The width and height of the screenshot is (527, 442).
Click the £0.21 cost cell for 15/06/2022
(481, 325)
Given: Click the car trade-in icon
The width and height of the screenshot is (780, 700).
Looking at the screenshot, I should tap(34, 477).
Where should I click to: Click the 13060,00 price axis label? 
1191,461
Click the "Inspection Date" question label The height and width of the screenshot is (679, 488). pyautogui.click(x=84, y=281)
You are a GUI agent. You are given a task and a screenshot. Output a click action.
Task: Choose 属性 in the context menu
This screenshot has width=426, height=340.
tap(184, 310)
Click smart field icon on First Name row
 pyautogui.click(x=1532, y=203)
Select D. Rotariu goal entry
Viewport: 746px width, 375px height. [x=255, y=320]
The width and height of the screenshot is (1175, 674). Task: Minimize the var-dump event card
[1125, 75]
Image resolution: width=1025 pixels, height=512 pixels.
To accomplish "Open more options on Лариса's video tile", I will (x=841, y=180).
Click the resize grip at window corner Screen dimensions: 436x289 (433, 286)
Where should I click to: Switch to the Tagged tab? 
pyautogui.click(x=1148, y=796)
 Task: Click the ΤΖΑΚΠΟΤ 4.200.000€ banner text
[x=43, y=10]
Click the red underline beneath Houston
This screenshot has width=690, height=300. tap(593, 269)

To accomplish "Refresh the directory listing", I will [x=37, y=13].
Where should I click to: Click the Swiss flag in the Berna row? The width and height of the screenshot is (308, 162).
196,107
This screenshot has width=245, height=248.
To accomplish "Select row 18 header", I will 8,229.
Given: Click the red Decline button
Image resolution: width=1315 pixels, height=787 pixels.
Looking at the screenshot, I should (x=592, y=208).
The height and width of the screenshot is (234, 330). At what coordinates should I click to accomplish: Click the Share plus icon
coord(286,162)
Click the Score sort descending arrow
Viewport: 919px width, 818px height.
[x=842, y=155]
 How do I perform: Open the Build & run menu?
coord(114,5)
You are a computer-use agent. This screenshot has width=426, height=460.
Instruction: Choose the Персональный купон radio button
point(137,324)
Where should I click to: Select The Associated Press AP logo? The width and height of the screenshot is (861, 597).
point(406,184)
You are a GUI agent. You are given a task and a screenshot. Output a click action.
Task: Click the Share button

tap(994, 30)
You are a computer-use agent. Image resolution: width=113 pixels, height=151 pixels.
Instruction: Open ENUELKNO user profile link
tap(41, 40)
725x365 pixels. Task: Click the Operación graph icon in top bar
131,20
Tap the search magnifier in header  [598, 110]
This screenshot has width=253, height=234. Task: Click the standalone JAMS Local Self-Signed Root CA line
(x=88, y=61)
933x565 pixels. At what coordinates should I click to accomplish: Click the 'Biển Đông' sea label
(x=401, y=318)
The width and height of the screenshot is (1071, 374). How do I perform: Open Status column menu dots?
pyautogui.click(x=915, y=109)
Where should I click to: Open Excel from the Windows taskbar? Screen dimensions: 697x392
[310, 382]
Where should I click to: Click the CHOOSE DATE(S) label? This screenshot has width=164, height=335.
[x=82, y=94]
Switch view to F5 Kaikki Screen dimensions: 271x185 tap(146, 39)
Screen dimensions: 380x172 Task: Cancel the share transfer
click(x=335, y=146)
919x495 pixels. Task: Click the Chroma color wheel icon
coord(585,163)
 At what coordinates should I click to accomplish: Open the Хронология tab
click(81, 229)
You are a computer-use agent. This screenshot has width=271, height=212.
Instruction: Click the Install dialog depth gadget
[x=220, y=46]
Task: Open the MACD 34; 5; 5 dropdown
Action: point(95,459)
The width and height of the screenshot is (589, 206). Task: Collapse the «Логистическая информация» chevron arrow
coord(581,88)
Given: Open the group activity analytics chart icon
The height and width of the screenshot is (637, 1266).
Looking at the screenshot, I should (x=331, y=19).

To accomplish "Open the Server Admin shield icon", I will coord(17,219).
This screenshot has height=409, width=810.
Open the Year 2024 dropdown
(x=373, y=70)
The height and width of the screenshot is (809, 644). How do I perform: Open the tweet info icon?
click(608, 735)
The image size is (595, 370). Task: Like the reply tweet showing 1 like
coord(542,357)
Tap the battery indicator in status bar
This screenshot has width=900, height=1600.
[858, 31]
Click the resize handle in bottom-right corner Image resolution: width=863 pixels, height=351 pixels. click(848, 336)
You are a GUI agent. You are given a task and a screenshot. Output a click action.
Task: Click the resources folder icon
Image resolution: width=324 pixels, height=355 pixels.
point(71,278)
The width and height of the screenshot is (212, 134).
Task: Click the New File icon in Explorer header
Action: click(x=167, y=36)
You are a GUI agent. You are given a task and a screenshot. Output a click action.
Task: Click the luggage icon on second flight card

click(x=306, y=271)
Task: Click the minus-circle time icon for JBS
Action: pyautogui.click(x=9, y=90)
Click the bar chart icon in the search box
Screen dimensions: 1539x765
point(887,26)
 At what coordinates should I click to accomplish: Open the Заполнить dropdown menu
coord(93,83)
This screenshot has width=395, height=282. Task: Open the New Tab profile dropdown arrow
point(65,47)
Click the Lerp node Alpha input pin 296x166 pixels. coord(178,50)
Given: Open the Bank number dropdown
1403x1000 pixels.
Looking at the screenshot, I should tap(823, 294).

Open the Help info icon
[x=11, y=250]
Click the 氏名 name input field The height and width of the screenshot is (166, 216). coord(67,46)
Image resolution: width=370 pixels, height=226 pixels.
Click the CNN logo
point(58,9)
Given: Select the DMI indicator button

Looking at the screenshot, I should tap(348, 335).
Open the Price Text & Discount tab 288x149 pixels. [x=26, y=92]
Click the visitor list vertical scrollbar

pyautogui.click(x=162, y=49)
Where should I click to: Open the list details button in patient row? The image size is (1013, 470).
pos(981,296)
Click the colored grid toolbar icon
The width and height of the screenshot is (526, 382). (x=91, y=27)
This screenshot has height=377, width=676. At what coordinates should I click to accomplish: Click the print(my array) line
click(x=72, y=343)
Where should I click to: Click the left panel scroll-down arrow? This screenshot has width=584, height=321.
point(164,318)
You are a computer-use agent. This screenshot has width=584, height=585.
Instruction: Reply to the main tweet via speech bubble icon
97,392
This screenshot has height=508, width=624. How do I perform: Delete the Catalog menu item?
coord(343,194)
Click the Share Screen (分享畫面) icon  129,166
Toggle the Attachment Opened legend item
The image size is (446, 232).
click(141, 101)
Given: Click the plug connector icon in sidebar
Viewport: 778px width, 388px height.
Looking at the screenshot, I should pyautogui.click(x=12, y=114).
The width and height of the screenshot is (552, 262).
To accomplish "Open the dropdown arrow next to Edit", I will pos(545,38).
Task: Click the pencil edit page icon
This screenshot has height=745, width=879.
________________
Aim of the task: Each record is to be repeated word for word, with none skipped.

The completed task:
The width and height of the screenshot is (527, 442).
Click the £0.21 cost cell for 15/06/2022
(481, 325)
Given: Click the car trade-in icon
The width and height of the screenshot is (780, 700).
Looking at the screenshot, I should tap(34, 477).
Where should I click to: Click the 13060,00 price axis label? 
1191,461
Click the "Inspection Date" question label The height and width of the screenshot is (679, 488). pyautogui.click(x=84, y=281)
You are a GUI agent. You are given a task and a screenshot. Output a click action.
Task: Choose 属性 in the context menu
This screenshot has width=426, height=340.
tap(184, 310)
Click smart field icon on First Name row
 pyautogui.click(x=1532, y=203)
Select D. Rotariu goal entry
Viewport: 746px width, 375px height. [x=255, y=320]
The width and height of the screenshot is (1175, 674). Task: Minimize the var-dump event card
[1125, 75]
Image resolution: width=1025 pixels, height=512 pixels.
To accomplish "Open more options on Лариса's video tile", I will (x=841, y=180).
Click the resize grip at window corner Screen dimensions: 436x289 (433, 286)
Where should I click to: Switch to the Tagged tab? 
pyautogui.click(x=1148, y=796)
 Task: Click the ΤΖΑΚΠΟΤ 4.200.000€ banner text
[x=43, y=10]
Click the red underline beneath Houston
This screenshot has width=690, height=300. tap(593, 269)

To accomplish "Refresh the directory listing", I will [x=37, y=13].
Where should I click to: Click the Swiss flag in the Berna row? The width and height of the screenshot is (308, 162).
196,107
This screenshot has width=245, height=248.
To accomplish "Select row 18 header", I will 8,229.
Given: Click the red Decline button
Image resolution: width=1315 pixels, height=787 pixels.
Looking at the screenshot, I should (x=592, y=208).
The height and width of the screenshot is (234, 330). At what coordinates should I click to accomplish: Click the Share plus icon
coord(286,162)
Click the Score sort descending arrow
Viewport: 919px width, 818px height.
[x=842, y=155]
 How do I perform: Open the Build & run menu?
coord(114,5)
You are a computer-use agent. This screenshot has width=426, height=460.
Instruction: Choose the Персональный купон radio button
point(137,324)
Where should I click to: Select The Associated Press AP logo? The width and height of the screenshot is (861, 597).
point(406,184)
You are a GUI agent. You are given a task and a screenshot. Output a click action.
Task: Click the Share button

tap(994, 30)
You are a computer-use agent. Image resolution: width=113 pixels, height=151 pixels.
Instruction: Open ENUELKNO user profile link
tap(41, 40)
725x365 pixels. Task: Click the Operación graph icon in top bar
131,20
Tap the search magnifier in header  [598, 110]
This screenshot has width=253, height=234. Task: Click the standalone JAMS Local Self-Signed Root CA line
(x=88, y=61)
933x565 pixels. At what coordinates should I click to accomplish: Click the 'Biển Đông' sea label
(x=401, y=318)
The width and height of the screenshot is (1071, 374). How do I perform: Open Status column menu dots?
pyautogui.click(x=915, y=109)
Where should I click to: Open Excel from the Windows taskbar? Screen dimensions: 697x392
[310, 382]
Where should I click to: Click the CHOOSE DATE(S) label? This screenshot has width=164, height=335.
[x=82, y=94]
Switch view to F5 Kaikki Screen dimensions: 271x185 tap(146, 39)
Screen dimensions: 380x172 Task: Cancel the share transfer
click(x=335, y=146)
919x495 pixels. Task: Click the Chroma color wheel icon
coord(585,163)
 At what coordinates should I click to accomplish: Open the Хронология tab
click(81, 229)
You are a computer-use agent. This screenshot has width=271, height=212.
Instruction: Click the Install dialog depth gadget
[x=220, y=46]
Task: Open the MACD 34; 5; 5 dropdown
Action: point(95,459)
The width and height of the screenshot is (589, 206). Task: Collapse the «Логистическая информация» chevron arrow
coord(581,88)
Given: Open the group activity analytics chart icon
The height and width of the screenshot is (637, 1266).
Looking at the screenshot, I should (x=331, y=19).

To accomplish "Open the Server Admin shield icon", I will coord(17,219).
This screenshot has height=409, width=810.
Open the Year 2024 dropdown
(x=373, y=70)
The height and width of the screenshot is (809, 644). How do I perform: Open the tweet info icon?
click(608, 735)
The image size is (595, 370). Task: Like the reply tweet showing 1 like
coord(542,357)
Tap the battery indicator in status bar
This screenshot has width=900, height=1600.
[858, 31]
Click the resize handle in bottom-right corner Image resolution: width=863 pixels, height=351 pixels. click(848, 336)
You are a GUI agent. You are given a task and a screenshot. Output a click action.
Task: Click the resources folder icon
Image resolution: width=324 pixels, height=355 pixels.
point(71,278)
The width and height of the screenshot is (212, 134).
Task: Click the New File icon in Explorer header
Action: click(x=167, y=36)
You are a GUI agent. You are given a task and a screenshot. Output a click action.
Task: Click the luggage icon on second flight card

click(x=306, y=271)
Task: Click the minus-circle time icon for JBS
Action: pyautogui.click(x=9, y=90)
Click the bar chart icon in the search box
Screen dimensions: 1539x765
point(887,26)
 At what coordinates should I click to accomplish: Open the Заполнить dropdown menu
coord(93,83)
This screenshot has width=395, height=282. Task: Open the New Tab profile dropdown arrow
point(65,47)
Click the Lerp node Alpha input pin 296x166 pixels. coord(178,50)
Given: Open the Bank number dropdown
1403x1000 pixels.
Looking at the screenshot, I should tap(823, 294).

Open the Help info icon
[x=11, y=250]
Click the 氏名 name input field The height and width of the screenshot is (166, 216). coord(67,46)
Image resolution: width=370 pixels, height=226 pixels.
Click the CNN logo
point(58,9)
Given: Select the DMI indicator button

Looking at the screenshot, I should tap(348, 335).
Open the Price Text & Discount tab 288x149 pixels. [x=26, y=92]
Click the visitor list vertical scrollbar

pyautogui.click(x=162, y=49)
Where should I click to: Open the list details button in patient row? The image size is (1013, 470).
pos(981,296)
Click the colored grid toolbar icon
The width and height of the screenshot is (526, 382). (x=91, y=27)
This screenshot has height=377, width=676. At what coordinates should I click to accomplish: Click the print(my array) line
click(x=72, y=343)
Where should I click to: Click the left panel scroll-down arrow? This screenshot has width=584, height=321.
point(164,318)
You are a computer-use agent. This screenshot has width=584, height=585.
Instruction: Reply to the main tweet via speech bubble icon
97,392
This screenshot has height=508, width=624. How do I perform: Delete the Catalog menu item?
coord(343,194)
Click the Share Screen (分享畫面) icon  129,166
Toggle the Attachment Opened legend item
The image size is (446, 232).
click(141, 101)
Given: Click the plug connector icon in sidebar
Viewport: 778px width, 388px height.
Looking at the screenshot, I should pyautogui.click(x=12, y=114).
The width and height of the screenshot is (552, 262).
To accomplish "Open the dropdown arrow next to Edit", I will pos(545,38).
Task: Click the pencil edit page icon
This screenshot has height=745, width=879.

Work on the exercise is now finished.